Dataset: X-Atlas/Pisces
X-Atlas/Pisces is the largest CRISPRi Perturb-seq compendium to date, comprising 25.6 million perturbed single-cell transcriptomes across 7 biologically diverse contexts.
Screens
| Screen | Cell Type | Perturbations | Perturbed Cells | Median KD % |
|---|---|---|---|---|
| HCT116 | Colorectal cancer | 18,924 | 3.4M | 70% |
| HEK293T | Kidney epithelial | 18,312 | 4.5M | 48% |
| HepG2 | Hepatocellular carcinoma | 9,735 | 2.6M | 85% |
| iPSC | Induced pluripotent stem cells | 10,095 | 4.2M | 82% |
| Jurkat Resting | T lymphoblastic leukemia | 10,872 | 2.8M | 79% |
| Jurkat Active | CD3/CD28-stimulated T cells | 10,878 | 2.8M | 71% |
| iPSC Multi-Diff | Multi-lineage differentiation | 12,175 | 5.1M | 96% |
Data Access
Test perturbation sets (held-out genes from HepG2 and iPSC, plus full Jurkat Resting/Active screens) are available on HuggingFace:
Xaira-Therapeutics/X-Atlas-Pisces
Format
Data is provided as .h5ad files (AnnData format) with:
.X— log-normalized expression (log1p CP10k).obs["perturbation"]— gene target of CRISPRi knockdown.obs["is_control"]— boolean flag for non-targeting controls.var_names— ENSEMBL gene IDs
Context-Dependent Biology
A key finding from X-Atlas/Pisces is that perturbation effects are strongly context-dependent.
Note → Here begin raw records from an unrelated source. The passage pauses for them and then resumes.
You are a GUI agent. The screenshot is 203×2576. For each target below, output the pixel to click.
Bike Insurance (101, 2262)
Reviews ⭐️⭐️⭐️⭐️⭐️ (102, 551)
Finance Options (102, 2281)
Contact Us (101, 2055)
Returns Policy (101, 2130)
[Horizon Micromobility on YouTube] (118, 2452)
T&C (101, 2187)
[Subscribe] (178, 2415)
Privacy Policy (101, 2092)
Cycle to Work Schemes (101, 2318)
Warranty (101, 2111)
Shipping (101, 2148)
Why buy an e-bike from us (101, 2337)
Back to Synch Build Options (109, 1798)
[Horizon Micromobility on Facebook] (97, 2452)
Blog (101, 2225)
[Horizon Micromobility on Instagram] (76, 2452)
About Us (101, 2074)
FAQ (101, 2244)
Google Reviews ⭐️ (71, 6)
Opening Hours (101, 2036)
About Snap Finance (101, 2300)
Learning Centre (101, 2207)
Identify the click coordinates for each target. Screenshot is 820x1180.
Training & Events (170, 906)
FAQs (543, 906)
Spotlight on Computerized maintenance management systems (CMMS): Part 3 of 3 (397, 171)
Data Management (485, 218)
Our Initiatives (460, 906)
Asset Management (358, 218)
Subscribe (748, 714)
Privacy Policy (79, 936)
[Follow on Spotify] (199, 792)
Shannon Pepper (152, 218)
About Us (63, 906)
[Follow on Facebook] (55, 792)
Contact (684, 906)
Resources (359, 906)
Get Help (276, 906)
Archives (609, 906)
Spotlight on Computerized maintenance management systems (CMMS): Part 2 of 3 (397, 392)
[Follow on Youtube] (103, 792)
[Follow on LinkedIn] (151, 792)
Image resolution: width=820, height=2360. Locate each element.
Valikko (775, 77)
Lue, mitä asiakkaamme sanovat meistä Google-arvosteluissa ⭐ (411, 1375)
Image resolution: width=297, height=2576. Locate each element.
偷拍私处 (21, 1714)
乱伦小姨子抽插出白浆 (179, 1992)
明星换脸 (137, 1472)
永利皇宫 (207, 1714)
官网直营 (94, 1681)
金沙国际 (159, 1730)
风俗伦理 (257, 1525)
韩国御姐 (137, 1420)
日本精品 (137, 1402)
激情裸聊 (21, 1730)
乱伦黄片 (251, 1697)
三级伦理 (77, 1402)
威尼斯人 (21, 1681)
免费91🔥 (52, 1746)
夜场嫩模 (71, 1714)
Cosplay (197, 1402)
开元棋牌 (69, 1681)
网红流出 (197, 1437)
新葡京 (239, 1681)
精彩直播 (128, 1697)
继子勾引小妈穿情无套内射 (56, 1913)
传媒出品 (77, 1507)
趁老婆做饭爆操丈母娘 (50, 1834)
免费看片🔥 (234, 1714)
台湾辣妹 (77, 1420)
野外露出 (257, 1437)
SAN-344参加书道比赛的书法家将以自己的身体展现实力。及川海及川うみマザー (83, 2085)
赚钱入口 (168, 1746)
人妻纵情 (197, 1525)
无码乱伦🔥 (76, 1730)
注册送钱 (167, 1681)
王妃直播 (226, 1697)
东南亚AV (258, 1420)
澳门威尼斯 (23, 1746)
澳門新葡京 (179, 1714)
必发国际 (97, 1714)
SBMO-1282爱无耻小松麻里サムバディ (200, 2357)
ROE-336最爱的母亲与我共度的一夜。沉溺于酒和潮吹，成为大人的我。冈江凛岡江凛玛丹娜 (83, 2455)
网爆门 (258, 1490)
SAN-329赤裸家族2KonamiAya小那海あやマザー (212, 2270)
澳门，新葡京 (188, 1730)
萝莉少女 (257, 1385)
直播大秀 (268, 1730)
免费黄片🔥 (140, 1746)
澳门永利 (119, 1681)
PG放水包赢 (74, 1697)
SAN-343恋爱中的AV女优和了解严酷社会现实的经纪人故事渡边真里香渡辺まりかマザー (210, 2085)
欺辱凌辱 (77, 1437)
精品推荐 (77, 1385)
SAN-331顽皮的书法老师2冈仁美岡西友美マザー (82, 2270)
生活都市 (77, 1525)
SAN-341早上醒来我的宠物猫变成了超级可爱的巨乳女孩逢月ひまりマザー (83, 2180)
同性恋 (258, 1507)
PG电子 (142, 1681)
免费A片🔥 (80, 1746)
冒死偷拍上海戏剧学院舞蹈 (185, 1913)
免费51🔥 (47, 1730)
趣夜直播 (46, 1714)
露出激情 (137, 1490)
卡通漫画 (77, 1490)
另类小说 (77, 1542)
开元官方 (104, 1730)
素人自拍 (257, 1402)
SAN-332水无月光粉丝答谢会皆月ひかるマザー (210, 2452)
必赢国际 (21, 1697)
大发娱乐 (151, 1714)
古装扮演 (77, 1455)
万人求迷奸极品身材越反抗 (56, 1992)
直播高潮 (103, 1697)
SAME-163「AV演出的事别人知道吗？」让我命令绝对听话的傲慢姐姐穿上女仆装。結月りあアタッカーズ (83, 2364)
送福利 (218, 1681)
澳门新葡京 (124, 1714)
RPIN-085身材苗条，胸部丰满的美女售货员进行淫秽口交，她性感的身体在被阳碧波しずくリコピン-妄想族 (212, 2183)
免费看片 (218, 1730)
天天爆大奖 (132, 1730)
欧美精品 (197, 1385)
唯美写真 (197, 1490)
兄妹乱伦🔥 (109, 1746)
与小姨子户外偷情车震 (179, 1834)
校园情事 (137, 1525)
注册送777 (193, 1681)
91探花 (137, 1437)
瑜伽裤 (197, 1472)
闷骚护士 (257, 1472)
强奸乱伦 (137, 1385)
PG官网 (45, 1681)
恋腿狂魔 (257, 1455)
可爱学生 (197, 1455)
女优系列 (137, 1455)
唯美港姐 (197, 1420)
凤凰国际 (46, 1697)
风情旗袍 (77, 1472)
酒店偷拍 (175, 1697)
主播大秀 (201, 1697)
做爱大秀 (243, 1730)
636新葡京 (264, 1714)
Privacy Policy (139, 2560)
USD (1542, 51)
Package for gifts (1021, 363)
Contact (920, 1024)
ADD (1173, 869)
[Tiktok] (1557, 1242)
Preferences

Hierarchical clustering of perturbation effect profiles (F1 scores from a per-perturbation binary classifier) reveals three classes:
- Context-independent: core essential machinery (e.g., mitochondrial ribosome subunits, oxidative phosphorylation) — enriched in shared metabolic functions
- Context-specific: lineage-defining regulators — enriched in cell-type-specific pathways (e.g., hypoxia response in HepG2, neural crest differentiation in iPSC)
- Conserved proximal / variable distal: perturbations where the direct consequence is consistent but downstream cascades diverge by context
This context-dependence motivates X-Cell's cross-attention architecture, which conditions predictions on multi-modal biological priors rather than learning context-invariant representations.